Provided text:
★ ★ ★ ★ ★

5 Ways the C-Suite Can Increase Company Productivity

Bloomfire Admin
3 mins
startup meeting to discuss how to increase company productivity

Recently, I was in a conversation with two CEOs, two CTOs, and a COO discussing our businesses in pretty frank terms. Most were doing okay. One was experiencing pretty explosive growth. But all were struggling with how to increase company productivity so their businesses could deliver more.

The C-Suite often has tremendous autonomy, but for many, determining how to influence the business from the top isn’t easy. The following are five ways the C-Suite can influence their employees to increase company productivity (outside of the most obvious, which is hiring the right people).

1. Align company leaders around the company mission.

When I think about leaders who truly inspire their teams, I think about a CEO I used to work with named Dennis Kelly. Dennis began every company meeting by restating that we were “changing the way power is made.”

And he believed it — which meant the team, from the C-suite to the newest hires, believed it.

★ ★ ★ ★ ★

Stored data:
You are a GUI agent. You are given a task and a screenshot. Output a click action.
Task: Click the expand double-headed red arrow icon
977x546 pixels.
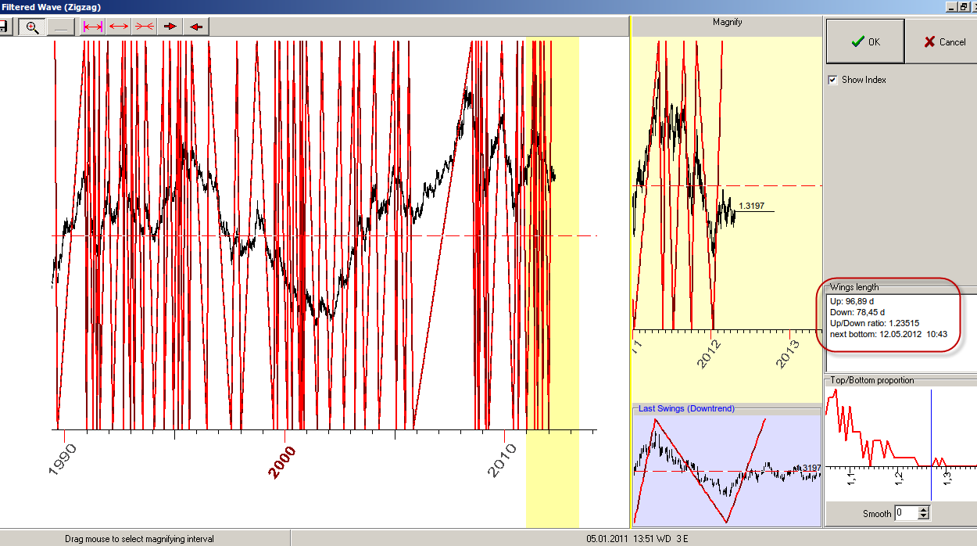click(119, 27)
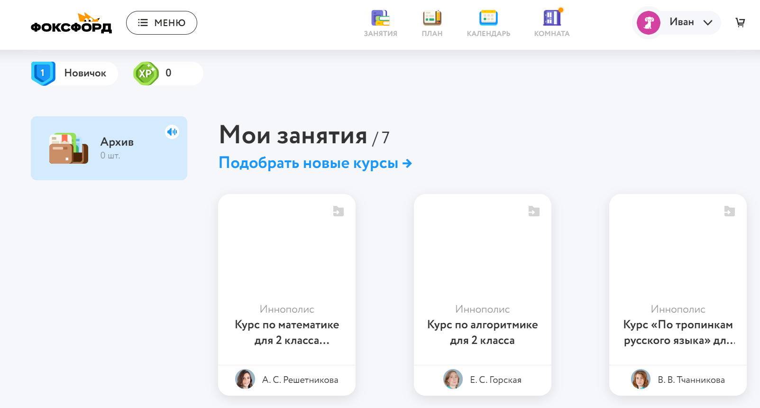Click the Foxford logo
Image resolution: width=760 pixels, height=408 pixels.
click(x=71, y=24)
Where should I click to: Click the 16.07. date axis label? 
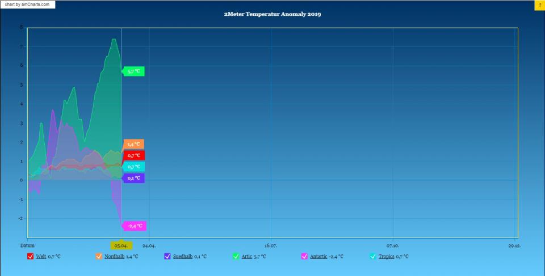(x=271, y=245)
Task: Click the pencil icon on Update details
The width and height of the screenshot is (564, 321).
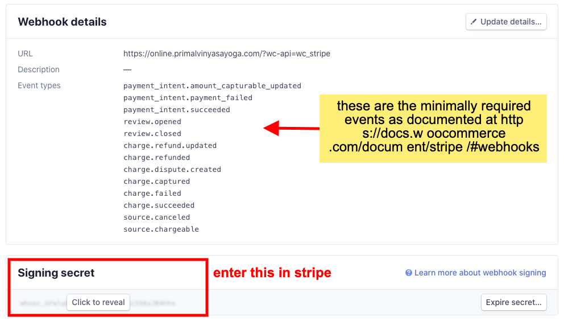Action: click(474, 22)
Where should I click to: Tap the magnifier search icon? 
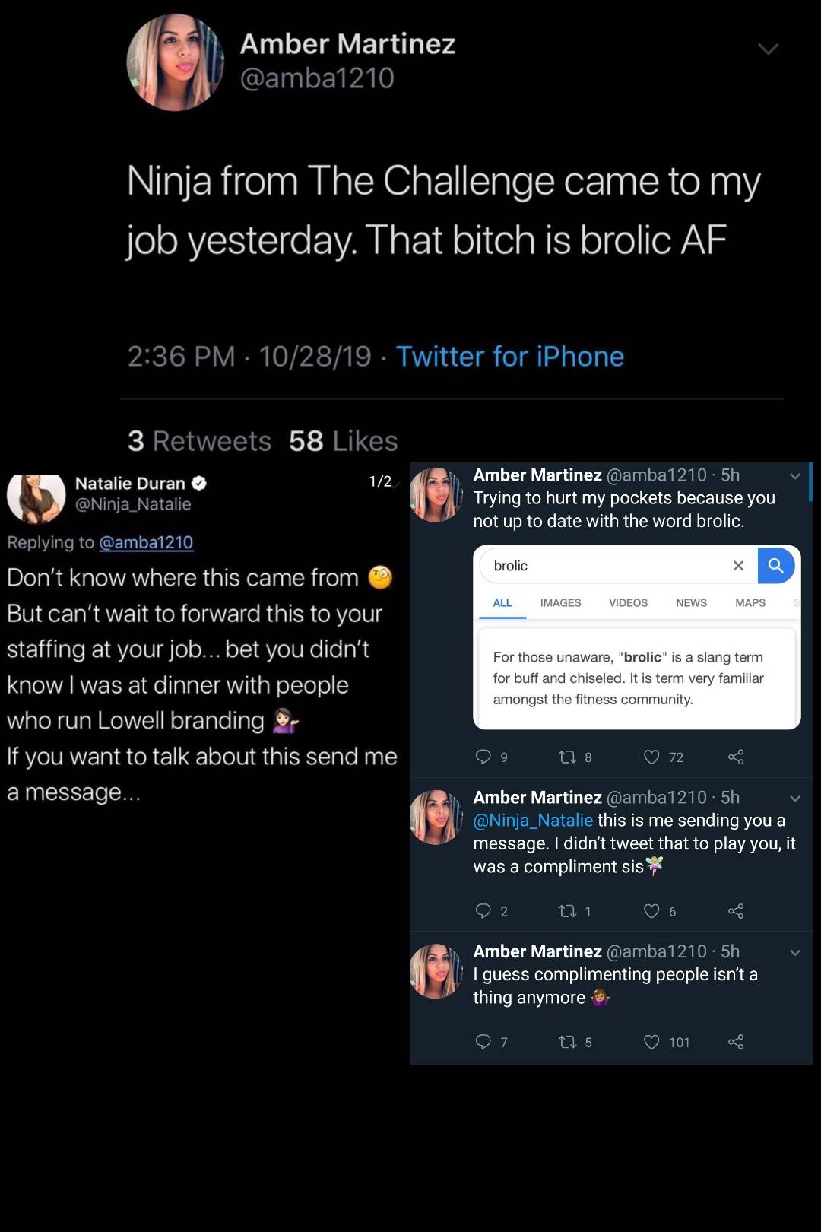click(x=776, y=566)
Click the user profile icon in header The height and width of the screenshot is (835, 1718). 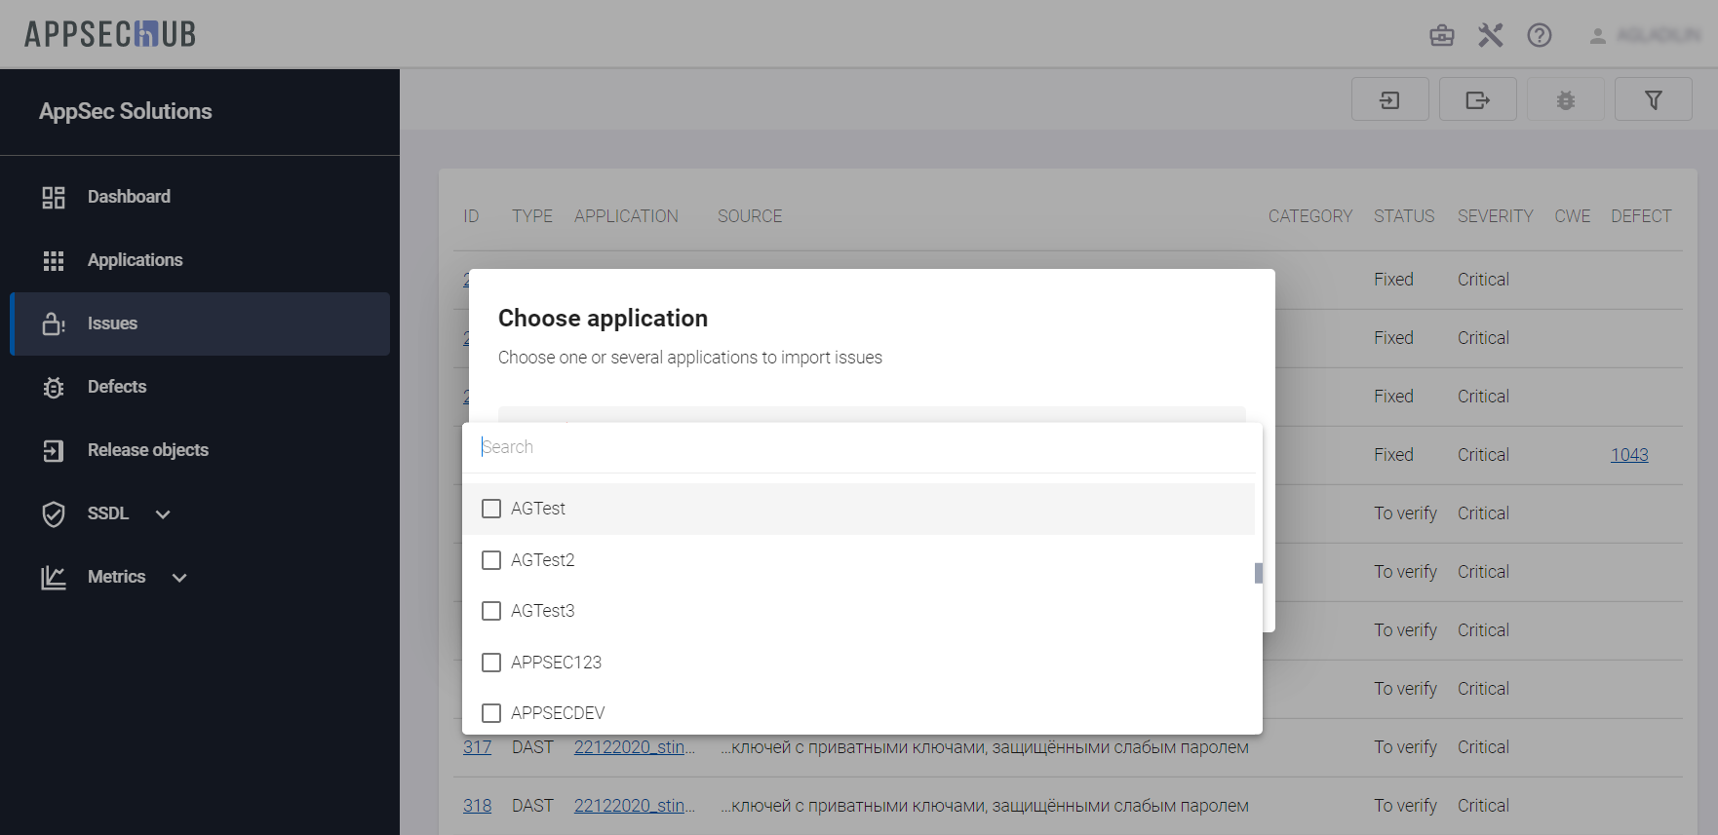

★ ★ ★ ★ ★

Tasks to complete:
1) According to the productivity article, why did the team believe Dennis Kelly's statement about the company mission?
2) In the productivity article, rename "C-Suite" as "executive team" throughout the passage starting at "The C-Suite often" and ending at "the right people).".
This data comes from a separate source.

Responses per task:
1) The team believed it because Dennis Kelly believed it himself. His belief carried through to everyone, from the C-suite to the newest hires.

2)
The executive team often has tremendous autonomy, but for many, determining how to influence the business from the top isn’t easy. The following are five ways the executive team can influence their employees to increase company productivity (outside of the most obvious, which is hiring the right people).